_PROBLEM_: Reproduce each record exactly, but exclude every picture.

Stored data:
- - - -
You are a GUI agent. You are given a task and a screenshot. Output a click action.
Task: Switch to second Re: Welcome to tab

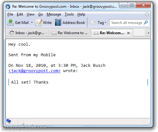(70, 33)
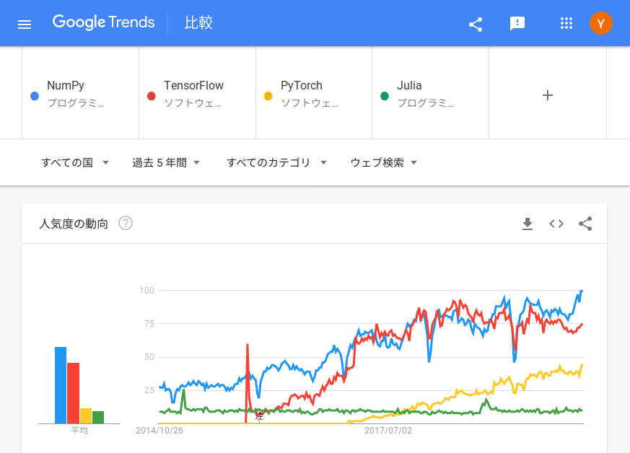
Task: Click the plus button to add a comparison term
Action: click(547, 94)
- - - -
_REPLY_:
You are a GUI agent. You are given a task and a screenshot. Output a click action.
Task: Switch to second Re: Welcome to tab

(70, 33)
Task: Click the plus button to add a comparison term
Action: click(547, 94)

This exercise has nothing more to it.